**Aim of the task:**
Would you give the records below again, exactly and completely?

Dataset entries:

------------------------------------

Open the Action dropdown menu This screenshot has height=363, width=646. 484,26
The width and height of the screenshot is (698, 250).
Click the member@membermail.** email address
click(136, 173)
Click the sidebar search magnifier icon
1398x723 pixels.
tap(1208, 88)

------------------------------------

**Answer to this exercise:**
Open the Action dropdown menu This screenshot has height=363, width=646. 484,26
The width and height of the screenshot is (698, 250).
Click the member@membermail.** email address
click(136, 173)
Click the sidebar search magnifier icon
1398x723 pixels.
tap(1208, 88)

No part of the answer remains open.